DATA LISTING:
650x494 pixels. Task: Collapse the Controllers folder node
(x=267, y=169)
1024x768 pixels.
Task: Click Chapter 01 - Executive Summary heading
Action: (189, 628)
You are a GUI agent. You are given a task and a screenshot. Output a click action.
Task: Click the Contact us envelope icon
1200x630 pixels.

PROBLEM DETAILS: Revise the records by swapping "envelope icon" for "mail icon" wherever it appears. Reproduce every line with nothing else altered.

WORKED ANSWER:
650x494 pixels. Task: Collapse the Controllers folder node
(x=267, y=169)
1024x768 pixels.
Task: Click Chapter 01 - Executive Summary heading
Action: (189, 628)
You are a GUI agent. You are given a task and a screenshot. Output a click action.
Task: Click the Contact us mail icon
1200x630 pixels.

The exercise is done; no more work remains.